GIVEN TASK: Copy, word for word, the part of the material that opens with its first line and closes with the line containing "coord(238,755)".

[Target pointing data]
-- -- --

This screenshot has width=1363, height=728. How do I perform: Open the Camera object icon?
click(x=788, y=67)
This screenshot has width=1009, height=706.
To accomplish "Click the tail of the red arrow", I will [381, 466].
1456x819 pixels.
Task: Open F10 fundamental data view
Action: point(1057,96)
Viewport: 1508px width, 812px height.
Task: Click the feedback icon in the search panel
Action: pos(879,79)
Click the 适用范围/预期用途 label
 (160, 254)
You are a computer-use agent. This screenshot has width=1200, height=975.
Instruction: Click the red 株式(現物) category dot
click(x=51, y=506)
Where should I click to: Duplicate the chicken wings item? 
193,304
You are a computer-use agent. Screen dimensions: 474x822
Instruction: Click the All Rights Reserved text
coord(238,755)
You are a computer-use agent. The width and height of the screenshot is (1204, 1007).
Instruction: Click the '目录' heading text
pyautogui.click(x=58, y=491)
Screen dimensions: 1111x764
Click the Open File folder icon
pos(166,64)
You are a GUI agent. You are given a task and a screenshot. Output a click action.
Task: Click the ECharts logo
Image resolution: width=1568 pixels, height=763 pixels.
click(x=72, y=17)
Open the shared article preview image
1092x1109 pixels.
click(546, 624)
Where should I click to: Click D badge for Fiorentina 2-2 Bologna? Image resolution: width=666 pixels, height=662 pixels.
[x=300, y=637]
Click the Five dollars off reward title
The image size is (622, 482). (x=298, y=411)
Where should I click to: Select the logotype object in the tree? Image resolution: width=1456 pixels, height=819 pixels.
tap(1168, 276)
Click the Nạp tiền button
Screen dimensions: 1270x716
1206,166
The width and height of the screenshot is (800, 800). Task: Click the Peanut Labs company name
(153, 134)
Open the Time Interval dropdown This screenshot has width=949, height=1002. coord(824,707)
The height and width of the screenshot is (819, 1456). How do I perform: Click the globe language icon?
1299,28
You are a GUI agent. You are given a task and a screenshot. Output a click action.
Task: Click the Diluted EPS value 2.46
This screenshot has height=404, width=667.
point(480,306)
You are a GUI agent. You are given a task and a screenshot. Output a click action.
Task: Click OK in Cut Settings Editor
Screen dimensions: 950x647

-- -- --

FINAL ANSWER:
This screenshot has width=1363, height=728. How do I perform: Open the Camera object icon?
click(x=788, y=67)
This screenshot has width=1009, height=706.
To accomplish "Click the tail of the red arrow", I will [381, 466].
1456x819 pixels.
Task: Open F10 fundamental data view
Action: point(1057,96)
Viewport: 1508px width, 812px height.
Task: Click the feedback icon in the search panel
Action: pos(879,79)
Click the 适用范围/预期用途 label
 (160, 254)
You are a computer-use agent. This screenshot has width=1200, height=975.
Instruction: Click the red 株式(現物) category dot
click(x=51, y=506)
Where should I click to: Duplicate the chicken wings item? 
193,304
You are a computer-use agent. Screen dimensions: 474x822
Instruction: Click the All Rights Reserved text
coord(238,755)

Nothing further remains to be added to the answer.